## Aim
Render the items starting at the line that contains "The image size is (2212, 1669)." and ending at the line that contains "pyautogui.click(x=1310, y=572)", both included, as a JSON list of strings with one string per line and blank lines omitted.

=== Records for the exercise ===

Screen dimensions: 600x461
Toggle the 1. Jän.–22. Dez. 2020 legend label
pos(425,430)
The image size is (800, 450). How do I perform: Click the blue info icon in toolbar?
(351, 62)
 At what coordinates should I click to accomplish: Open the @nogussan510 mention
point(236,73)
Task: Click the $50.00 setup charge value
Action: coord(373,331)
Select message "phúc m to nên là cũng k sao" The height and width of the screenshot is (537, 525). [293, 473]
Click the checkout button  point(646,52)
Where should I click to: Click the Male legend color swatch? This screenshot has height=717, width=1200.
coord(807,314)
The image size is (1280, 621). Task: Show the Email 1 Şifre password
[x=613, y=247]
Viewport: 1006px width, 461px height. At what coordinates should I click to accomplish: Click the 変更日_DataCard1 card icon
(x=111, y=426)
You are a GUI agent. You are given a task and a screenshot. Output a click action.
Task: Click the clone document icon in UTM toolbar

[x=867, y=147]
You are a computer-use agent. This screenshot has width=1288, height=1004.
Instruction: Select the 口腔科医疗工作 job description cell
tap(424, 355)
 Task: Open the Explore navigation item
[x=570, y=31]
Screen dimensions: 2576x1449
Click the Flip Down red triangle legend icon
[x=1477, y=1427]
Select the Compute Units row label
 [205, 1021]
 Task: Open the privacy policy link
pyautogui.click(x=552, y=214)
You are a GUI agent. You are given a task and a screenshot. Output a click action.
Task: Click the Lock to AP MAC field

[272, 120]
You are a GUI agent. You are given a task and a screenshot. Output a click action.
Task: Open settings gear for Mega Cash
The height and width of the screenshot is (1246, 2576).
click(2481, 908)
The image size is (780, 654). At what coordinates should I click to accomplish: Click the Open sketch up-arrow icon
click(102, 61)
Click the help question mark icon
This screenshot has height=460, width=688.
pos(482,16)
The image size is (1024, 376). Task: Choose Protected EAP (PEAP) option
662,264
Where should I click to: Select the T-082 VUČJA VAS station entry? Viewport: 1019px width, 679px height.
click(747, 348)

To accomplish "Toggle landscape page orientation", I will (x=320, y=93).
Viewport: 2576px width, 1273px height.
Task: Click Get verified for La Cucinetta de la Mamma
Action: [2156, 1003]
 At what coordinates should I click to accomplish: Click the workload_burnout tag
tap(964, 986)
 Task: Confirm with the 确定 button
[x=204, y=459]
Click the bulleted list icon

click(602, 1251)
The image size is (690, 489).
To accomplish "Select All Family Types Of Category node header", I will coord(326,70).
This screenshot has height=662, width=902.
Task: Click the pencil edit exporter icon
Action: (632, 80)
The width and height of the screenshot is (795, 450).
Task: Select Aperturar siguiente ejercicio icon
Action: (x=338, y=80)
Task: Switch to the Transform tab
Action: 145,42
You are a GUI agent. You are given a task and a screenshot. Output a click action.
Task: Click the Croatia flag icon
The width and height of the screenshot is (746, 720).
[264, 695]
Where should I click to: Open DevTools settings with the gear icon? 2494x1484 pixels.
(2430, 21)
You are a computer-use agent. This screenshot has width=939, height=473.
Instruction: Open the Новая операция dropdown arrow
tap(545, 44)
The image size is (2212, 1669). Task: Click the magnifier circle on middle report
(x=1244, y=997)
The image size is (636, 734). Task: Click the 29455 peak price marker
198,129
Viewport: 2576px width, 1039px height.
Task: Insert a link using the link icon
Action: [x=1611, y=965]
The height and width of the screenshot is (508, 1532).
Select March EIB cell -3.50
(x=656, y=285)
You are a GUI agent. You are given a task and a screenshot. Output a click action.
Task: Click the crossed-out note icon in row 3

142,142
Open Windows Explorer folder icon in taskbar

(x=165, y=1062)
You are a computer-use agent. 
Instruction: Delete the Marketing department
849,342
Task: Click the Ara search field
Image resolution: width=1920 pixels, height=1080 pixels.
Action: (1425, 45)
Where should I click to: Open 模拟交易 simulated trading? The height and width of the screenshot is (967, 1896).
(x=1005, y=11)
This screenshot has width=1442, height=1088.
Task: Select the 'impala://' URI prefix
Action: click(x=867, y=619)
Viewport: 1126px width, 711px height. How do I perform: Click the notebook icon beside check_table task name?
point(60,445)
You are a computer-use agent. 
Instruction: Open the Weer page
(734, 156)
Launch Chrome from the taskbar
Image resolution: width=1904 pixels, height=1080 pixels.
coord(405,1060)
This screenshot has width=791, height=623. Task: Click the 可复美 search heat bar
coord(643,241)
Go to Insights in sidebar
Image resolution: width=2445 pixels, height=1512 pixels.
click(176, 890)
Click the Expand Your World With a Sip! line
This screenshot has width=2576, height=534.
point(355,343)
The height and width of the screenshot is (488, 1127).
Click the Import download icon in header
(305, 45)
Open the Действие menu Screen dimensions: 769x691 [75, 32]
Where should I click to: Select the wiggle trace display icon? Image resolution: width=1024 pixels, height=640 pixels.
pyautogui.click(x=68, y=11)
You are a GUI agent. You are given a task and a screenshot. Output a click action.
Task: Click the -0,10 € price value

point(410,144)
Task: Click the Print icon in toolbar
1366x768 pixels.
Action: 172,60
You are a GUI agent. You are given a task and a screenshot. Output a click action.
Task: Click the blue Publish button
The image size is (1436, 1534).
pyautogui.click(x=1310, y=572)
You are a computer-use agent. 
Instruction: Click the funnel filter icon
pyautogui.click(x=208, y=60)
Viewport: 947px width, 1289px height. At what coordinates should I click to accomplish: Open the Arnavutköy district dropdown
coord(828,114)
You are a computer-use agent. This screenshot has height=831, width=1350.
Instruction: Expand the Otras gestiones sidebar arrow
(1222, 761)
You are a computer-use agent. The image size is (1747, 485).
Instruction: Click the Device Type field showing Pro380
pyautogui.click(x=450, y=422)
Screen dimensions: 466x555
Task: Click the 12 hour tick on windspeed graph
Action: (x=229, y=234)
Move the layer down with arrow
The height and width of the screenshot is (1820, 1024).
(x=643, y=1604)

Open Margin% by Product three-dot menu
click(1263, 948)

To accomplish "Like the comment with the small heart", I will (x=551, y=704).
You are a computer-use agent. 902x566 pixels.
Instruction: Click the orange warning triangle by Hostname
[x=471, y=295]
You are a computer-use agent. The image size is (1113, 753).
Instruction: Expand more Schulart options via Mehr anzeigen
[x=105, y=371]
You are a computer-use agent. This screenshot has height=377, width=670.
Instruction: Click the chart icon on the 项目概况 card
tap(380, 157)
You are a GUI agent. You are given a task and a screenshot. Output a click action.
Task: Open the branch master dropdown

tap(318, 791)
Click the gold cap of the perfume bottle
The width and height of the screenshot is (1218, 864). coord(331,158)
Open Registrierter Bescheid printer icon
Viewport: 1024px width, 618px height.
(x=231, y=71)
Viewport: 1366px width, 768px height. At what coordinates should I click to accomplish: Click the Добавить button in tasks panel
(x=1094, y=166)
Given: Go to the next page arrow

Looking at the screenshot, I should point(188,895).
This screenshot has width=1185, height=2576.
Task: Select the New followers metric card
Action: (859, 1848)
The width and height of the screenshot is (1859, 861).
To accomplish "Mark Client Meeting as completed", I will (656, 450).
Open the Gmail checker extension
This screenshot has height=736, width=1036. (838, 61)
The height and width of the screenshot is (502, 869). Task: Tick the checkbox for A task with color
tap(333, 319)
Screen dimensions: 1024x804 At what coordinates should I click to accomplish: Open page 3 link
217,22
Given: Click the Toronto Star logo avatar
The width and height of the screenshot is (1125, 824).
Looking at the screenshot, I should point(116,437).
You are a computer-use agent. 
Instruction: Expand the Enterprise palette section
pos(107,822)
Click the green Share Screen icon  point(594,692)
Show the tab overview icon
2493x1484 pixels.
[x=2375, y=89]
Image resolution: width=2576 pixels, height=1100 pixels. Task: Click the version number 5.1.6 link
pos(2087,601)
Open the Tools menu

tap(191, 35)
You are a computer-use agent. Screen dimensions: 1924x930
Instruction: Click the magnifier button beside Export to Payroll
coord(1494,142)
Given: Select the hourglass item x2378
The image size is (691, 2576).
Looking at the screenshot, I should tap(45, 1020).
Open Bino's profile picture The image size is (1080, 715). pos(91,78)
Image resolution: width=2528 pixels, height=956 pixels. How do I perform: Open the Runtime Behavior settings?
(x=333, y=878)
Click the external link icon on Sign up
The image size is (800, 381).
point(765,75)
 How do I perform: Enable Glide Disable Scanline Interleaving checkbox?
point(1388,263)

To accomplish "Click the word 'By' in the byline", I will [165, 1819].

===

## Response
[
  "The image size is (2212, 1669). Task: Click the magnifier circle on middle report",
  "(x=1244, y=997)",
  "The image size is (636, 734). Task: Click the 29455 peak price marker",
  "198,129",
  "Viewport: 2576px width, 1039px height.",
  "Task: Insert a link using the link icon",
  "Action: [x=1611, y=965]",
  "The height and width of the screenshot is (508, 1532).",
  "Select March EIB cell -3.50",
  "(x=656, y=285)",
  "You are a GUI agent. You are given a task and a screenshot. Output a click action.",
  "Task: Click the crossed-out note icon in row 3",
  "142,142",
  "Open Windows Explorer folder icon in taskbar",
  "(x=165, y=1062)",
  "You are a computer-use agent. ",
  "Instruction: Delete the Marketing department",
  "849,342",
  "Task: Click the Ara search field",
  "Image resolution: width=1920 pixels, height=1080 pixels.",
  "Action: (1425, 45)",
  "Where should I click to: Open 模拟交易 simulated trading? The height and width of the screenshot is (967, 1896).",
  "(x=1005, y=11)",
  "This screenshot has width=1442, height=1088.",
  "Task: Select the 'impala://' URI prefix",
  "Action: click(x=867, y=619)",
  "Viewport: 1126px width, 711px height. How do I perform: Click the notebook icon beside check_table task name?",
  "point(60,445)",
  "You are a computer-use agent. ",
  "Instruction: Open the Weer page",
  "(734, 156)",
  "Launch Chrome from the taskbar",
  "Image resolution: width=1904 pixels, height=1080 pixels.",
  "coord(405,1060)",
  "This screenshot has width=791, height=623. Task: Click the 可复美 search heat bar",
  "coord(643,241)",
  "Go to Insights in sidebar",
  "Image resolution: width=2445 pixels, height=1512 pixels.",
  "click(176, 890)",
  "Click the Expand Your World With a Sip! line",
  "This screenshot has width=2576, height=534.",
  "point(355,343)",
  "The height and width of the screenshot is (488, 1127).",
  "Click the Import download icon in header",
  "(305, 45)",
  "Open the Действие menu Screen dimensions: 769x691 [75, 32]",
  "Where should I click to: Select the wiggle trace display icon? Image resolution: width=1024 pixels, height=640 pixels.",
  "pyautogui.click(x=68, y=11)",
  "You are a GUI agent. You are given a task and a screenshot. Output a click action.",
  "Task: Click the -0,10 € price value",
  "point(410,144)",
  "Task: Click the Print icon in toolbar",
  "1366x768 pixels.",
  "Action: 172,60",
  "You are a GUI agent. You are given a task and a screenshot. Output a click action.",
  "Task: Click the blue Publish button",
  "The image size is (1436, 1534).",
  "pyautogui.click(x=1310, y=572)"
]